Quote exactly the lines spanning from the top of the data below to the line that contains "Viewport: 824px width, 437px height.", including both.

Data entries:
__________

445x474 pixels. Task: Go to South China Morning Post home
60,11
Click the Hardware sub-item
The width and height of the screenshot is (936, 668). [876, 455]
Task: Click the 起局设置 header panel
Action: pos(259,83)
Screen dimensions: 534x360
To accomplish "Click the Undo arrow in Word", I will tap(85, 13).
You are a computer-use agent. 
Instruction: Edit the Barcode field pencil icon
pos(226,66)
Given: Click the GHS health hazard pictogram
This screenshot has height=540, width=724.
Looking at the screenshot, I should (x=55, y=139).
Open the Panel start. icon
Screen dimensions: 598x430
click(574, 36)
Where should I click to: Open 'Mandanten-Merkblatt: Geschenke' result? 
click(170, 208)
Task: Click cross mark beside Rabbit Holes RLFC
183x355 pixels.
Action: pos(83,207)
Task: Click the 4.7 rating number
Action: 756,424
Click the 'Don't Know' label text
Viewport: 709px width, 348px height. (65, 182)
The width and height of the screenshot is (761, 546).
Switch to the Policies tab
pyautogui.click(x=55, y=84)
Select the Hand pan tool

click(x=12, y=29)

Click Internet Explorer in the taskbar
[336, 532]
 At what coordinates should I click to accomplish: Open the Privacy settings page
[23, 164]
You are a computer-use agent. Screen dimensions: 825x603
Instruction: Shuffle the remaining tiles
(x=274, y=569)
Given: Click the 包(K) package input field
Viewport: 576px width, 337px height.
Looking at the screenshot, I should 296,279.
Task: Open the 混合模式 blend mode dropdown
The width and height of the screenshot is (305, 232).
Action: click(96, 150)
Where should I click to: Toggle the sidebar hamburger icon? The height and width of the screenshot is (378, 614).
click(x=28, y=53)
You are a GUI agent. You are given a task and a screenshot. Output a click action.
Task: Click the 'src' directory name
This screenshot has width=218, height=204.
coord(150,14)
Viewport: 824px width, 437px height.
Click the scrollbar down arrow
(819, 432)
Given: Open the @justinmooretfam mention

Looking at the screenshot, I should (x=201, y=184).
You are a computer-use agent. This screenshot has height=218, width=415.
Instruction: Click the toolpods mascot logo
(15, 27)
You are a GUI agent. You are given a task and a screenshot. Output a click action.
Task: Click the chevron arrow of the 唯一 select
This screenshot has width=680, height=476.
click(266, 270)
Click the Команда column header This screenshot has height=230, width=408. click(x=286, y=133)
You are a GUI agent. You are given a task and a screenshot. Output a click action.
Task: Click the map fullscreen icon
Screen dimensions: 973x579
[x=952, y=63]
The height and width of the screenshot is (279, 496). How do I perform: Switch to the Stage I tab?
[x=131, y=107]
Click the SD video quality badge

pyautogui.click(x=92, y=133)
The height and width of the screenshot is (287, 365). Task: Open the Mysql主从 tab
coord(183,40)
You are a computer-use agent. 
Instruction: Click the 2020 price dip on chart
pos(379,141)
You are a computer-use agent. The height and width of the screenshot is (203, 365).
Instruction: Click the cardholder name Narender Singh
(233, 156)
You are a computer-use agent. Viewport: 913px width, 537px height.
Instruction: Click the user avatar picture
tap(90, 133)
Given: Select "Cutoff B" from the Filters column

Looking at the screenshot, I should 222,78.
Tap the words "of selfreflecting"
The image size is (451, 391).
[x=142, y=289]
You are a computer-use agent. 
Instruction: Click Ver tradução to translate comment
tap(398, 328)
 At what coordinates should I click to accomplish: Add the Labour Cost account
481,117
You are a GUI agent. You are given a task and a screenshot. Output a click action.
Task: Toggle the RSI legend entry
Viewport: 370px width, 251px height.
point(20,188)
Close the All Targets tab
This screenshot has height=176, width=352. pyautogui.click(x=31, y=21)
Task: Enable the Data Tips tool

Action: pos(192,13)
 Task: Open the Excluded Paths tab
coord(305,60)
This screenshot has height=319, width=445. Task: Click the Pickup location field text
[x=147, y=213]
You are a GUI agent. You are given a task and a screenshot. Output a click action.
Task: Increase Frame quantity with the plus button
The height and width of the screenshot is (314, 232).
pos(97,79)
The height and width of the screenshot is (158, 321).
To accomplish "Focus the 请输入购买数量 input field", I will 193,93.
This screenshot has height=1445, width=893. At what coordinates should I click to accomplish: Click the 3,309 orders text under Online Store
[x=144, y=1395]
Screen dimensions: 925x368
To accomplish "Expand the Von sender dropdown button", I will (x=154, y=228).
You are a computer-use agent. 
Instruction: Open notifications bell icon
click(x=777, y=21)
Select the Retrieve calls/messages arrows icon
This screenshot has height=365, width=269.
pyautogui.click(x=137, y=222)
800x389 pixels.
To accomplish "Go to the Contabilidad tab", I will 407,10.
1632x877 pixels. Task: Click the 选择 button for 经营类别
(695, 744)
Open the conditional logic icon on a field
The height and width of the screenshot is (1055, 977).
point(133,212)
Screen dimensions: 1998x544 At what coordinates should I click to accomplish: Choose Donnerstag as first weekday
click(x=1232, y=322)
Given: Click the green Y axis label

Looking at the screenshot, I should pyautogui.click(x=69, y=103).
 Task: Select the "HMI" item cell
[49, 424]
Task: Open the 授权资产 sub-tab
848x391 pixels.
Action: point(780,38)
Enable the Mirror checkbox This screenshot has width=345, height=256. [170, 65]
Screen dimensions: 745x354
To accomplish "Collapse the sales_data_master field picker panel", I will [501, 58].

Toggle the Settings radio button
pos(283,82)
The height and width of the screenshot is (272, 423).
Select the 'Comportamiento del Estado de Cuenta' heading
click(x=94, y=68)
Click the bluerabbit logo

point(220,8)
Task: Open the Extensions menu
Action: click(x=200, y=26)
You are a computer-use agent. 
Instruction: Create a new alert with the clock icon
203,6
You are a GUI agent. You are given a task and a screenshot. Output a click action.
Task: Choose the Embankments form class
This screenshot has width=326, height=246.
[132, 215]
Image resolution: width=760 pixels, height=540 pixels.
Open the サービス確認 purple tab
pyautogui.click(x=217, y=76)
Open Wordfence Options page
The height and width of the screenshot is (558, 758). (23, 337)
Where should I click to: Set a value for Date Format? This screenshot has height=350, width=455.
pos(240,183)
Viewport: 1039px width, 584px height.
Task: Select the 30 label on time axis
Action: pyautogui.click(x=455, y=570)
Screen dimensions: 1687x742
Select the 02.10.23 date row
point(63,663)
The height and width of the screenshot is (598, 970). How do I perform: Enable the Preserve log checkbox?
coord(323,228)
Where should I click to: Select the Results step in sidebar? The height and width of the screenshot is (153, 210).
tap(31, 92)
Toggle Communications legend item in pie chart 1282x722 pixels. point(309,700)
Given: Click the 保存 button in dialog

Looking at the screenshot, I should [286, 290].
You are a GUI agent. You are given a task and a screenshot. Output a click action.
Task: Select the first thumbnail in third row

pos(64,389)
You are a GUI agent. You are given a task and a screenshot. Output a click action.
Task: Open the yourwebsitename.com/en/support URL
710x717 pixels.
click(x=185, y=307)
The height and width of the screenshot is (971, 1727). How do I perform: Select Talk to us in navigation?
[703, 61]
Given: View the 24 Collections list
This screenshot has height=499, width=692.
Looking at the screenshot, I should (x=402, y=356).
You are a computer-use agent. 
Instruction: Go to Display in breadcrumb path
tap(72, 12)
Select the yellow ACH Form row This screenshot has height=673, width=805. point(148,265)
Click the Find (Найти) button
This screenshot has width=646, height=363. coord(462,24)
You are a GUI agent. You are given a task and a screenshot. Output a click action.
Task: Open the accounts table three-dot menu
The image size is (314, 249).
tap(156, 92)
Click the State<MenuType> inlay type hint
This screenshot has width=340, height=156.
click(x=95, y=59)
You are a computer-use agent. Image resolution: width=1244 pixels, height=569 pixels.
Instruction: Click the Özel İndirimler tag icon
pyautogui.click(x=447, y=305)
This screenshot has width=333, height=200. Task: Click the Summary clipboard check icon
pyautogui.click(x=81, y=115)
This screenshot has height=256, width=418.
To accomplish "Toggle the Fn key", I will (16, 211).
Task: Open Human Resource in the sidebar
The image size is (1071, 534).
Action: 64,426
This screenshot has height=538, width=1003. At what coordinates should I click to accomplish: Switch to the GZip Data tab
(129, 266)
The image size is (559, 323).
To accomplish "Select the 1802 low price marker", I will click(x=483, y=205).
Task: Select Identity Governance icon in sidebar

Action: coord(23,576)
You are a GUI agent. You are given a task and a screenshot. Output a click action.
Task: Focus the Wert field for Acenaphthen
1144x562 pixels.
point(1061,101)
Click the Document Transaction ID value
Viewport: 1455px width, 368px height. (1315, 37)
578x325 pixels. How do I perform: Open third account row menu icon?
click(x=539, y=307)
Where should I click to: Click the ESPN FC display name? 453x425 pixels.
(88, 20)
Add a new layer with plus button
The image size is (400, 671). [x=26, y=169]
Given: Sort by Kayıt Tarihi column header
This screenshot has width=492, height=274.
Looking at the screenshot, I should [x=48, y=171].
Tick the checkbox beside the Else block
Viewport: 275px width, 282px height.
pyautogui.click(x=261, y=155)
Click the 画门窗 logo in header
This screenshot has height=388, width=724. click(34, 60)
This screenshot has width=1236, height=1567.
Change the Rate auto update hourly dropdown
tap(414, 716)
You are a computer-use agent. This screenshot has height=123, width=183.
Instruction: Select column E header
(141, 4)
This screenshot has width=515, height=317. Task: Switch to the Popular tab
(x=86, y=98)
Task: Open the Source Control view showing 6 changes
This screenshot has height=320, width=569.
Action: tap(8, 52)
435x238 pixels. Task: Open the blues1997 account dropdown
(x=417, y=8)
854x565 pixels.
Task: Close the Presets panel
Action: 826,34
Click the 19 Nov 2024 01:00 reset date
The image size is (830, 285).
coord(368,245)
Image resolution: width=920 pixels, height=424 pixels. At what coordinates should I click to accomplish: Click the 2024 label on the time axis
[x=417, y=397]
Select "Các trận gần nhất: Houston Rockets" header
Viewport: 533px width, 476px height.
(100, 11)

__________

Solution:
445x474 pixels. Task: Go to South China Morning Post home
60,11
Click the Hardware sub-item
The width and height of the screenshot is (936, 668). [876, 455]
Task: Click the 起局设置 header panel
Action: pos(259,83)
Screen dimensions: 534x360
To accomplish "Click the Undo arrow in Word", I will tap(85, 13).
You are a computer-use agent. 
Instruction: Edit the Barcode field pencil icon
pos(226,66)
Given: Click the GHS health hazard pictogram
This screenshot has height=540, width=724.
Looking at the screenshot, I should (x=55, y=139).
Open the Panel start. icon
Screen dimensions: 598x430
click(574, 36)
Where should I click to: Open 'Mandanten-Merkblatt: Geschenke' result? 
click(170, 208)
Task: Click cross mark beside Rabbit Holes RLFC
183x355 pixels.
Action: pos(83,207)
Task: Click the 4.7 rating number
Action: 756,424
Click the 'Don't Know' label text
Viewport: 709px width, 348px height. (65, 182)
The width and height of the screenshot is (761, 546).
Switch to the Policies tab
pyautogui.click(x=55, y=84)
Select the Hand pan tool

click(x=12, y=29)

Click Internet Explorer in the taskbar
[336, 532]
 At what coordinates should I click to accomplish: Open the Privacy settings page
[23, 164]
You are a computer-use agent. Screen dimensions: 825x603
Instruction: Shuffle the remaining tiles
(x=274, y=569)
Given: Click the 包(K) package input field
Viewport: 576px width, 337px height.
Looking at the screenshot, I should 296,279.
Task: Open the 混合模式 blend mode dropdown
The width and height of the screenshot is (305, 232).
Action: click(96, 150)
Where should I click to: Toggle the sidebar hamburger icon? The height and width of the screenshot is (378, 614).
click(x=28, y=53)
You are a GUI agent. You are given a task and a screenshot. Output a click action.
Task: Click the 'src' directory name
This screenshot has width=218, height=204.
coord(150,14)
Viewport: 824px width, 437px height.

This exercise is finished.